**EXERCISE PROMPT**
The reply should consist of every entry, repeated exactly.

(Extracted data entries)
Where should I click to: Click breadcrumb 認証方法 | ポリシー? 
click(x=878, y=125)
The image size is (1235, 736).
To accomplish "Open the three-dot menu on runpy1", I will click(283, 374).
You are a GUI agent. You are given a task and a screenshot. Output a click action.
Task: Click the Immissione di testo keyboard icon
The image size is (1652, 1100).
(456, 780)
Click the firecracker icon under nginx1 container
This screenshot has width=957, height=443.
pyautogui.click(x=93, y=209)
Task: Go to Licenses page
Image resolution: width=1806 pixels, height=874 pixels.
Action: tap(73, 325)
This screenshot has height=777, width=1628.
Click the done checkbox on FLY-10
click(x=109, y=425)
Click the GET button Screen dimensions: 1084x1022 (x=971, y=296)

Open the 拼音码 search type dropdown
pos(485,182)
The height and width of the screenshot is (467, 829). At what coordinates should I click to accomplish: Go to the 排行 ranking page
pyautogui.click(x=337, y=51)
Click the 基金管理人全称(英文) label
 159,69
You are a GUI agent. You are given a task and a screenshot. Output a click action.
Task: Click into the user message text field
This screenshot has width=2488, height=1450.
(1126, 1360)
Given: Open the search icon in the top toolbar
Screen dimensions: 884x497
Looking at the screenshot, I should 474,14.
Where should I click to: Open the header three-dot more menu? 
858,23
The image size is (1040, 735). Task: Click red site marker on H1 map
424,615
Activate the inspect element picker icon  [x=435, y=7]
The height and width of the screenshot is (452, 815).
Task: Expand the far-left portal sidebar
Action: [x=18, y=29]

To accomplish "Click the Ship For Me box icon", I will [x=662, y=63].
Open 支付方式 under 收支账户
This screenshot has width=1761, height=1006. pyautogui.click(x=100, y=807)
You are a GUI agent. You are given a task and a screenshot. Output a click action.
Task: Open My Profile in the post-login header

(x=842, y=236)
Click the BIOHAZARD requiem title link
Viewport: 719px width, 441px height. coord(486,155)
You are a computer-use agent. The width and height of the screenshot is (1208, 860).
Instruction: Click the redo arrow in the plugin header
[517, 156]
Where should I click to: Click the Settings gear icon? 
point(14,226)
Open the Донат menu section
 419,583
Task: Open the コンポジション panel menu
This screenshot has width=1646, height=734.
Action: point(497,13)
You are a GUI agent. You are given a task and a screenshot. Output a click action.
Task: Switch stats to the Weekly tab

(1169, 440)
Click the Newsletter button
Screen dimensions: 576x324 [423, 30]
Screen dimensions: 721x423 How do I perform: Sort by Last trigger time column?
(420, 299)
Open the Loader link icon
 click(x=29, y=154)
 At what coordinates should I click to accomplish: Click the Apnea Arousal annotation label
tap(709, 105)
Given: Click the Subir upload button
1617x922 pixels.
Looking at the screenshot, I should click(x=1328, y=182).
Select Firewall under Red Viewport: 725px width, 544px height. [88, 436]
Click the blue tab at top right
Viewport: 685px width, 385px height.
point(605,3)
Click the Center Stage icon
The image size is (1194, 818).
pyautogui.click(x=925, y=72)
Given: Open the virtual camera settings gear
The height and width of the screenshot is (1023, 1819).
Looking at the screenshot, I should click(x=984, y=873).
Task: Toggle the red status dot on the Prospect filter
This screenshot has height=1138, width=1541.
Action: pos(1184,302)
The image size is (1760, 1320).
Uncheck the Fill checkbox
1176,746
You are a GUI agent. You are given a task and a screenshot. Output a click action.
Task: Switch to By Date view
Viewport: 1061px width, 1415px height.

**REPLY**
Where should I click to: Click breadcrumb 認証方法 | ポリシー? 
click(x=878, y=125)
The image size is (1235, 736).
To accomplish "Open the three-dot menu on runpy1", I will click(283, 374).
You are a GUI agent. You are given a task and a screenshot. Output a click action.
Task: Click the Immissione di testo keyboard icon
The image size is (1652, 1100).
(456, 780)
Click the firecracker icon under nginx1 container
This screenshot has width=957, height=443.
pyautogui.click(x=93, y=209)
Task: Go to Licenses page
Image resolution: width=1806 pixels, height=874 pixels.
Action: tap(73, 325)
This screenshot has height=777, width=1628.
Click the done checkbox on FLY-10
click(x=109, y=425)
Click the GET button Screen dimensions: 1084x1022 (x=971, y=296)

Open the 拼音码 search type dropdown
pos(485,182)
The height and width of the screenshot is (467, 829). At what coordinates should I click to accomplish: Go to the 排行 ranking page
pyautogui.click(x=337, y=51)
Click the 基金管理人全称(英文) label
 159,69
You are a GUI agent. You are given a task and a screenshot. Output a click action.
Task: Click into the user message text field
This screenshot has width=2488, height=1450.
(1126, 1360)
Given: Open the search icon in the top toolbar
Screen dimensions: 884x497
Looking at the screenshot, I should 474,14.
Where should I click to: Open the header three-dot more menu? 
858,23
The image size is (1040, 735). Task: Click red site marker on H1 map
424,615
Activate the inspect element picker icon  [x=435, y=7]
The height and width of the screenshot is (452, 815).
Task: Expand the far-left portal sidebar
Action: [x=18, y=29]

To accomplish "Click the Ship For Me box icon", I will [x=662, y=63].
Open 支付方式 under 收支账户
This screenshot has width=1761, height=1006. pyautogui.click(x=100, y=807)
You are a GUI agent. You are given a task and a screenshot. Output a click action.
Task: Open My Profile in the post-login header

(x=842, y=236)
Click the BIOHAZARD requiem title link
Viewport: 719px width, 441px height. coord(486,155)
You are a computer-use agent. The width and height of the screenshot is (1208, 860).
Instruction: Click the redo arrow in the plugin header
[517, 156]
Where should I click to: Click the Settings gear icon? 
point(14,226)
Open the Донат menu section
 419,583
Task: Open the コンポジション panel menu
This screenshot has width=1646, height=734.
Action: point(497,13)
You are a GUI agent. You are given a task and a screenshot. Output a click action.
Task: Switch stats to the Weekly tab

(1169, 440)
Click the Newsletter button
Screen dimensions: 576x324 [423, 30]
Screen dimensions: 721x423 How do I perform: Sort by Last trigger time column?
(420, 299)
Open the Loader link icon
 click(x=29, y=154)
 At what coordinates should I click to accomplish: Click the Apnea Arousal annotation label
tap(709, 105)
Given: Click the Subir upload button
1617x922 pixels.
Looking at the screenshot, I should click(x=1328, y=182).
Select Firewall under Red Viewport: 725px width, 544px height. [88, 436]
Click the blue tab at top right
Viewport: 685px width, 385px height.
point(605,3)
Click the Center Stage icon
The image size is (1194, 818).
pyautogui.click(x=925, y=72)
Given: Open the virtual camera settings gear
The height and width of the screenshot is (1023, 1819).
Looking at the screenshot, I should click(x=984, y=873).
Task: Toggle the red status dot on the Prospect filter
This screenshot has height=1138, width=1541.
Action: pos(1184,302)
The image size is (1760, 1320).
Uncheck the Fill checkbox
1176,746
You are a GUI agent. You are given a task and a screenshot. Output a click action.
Task: Switch to By Date view
Viewport: 1061px width, 1415px height.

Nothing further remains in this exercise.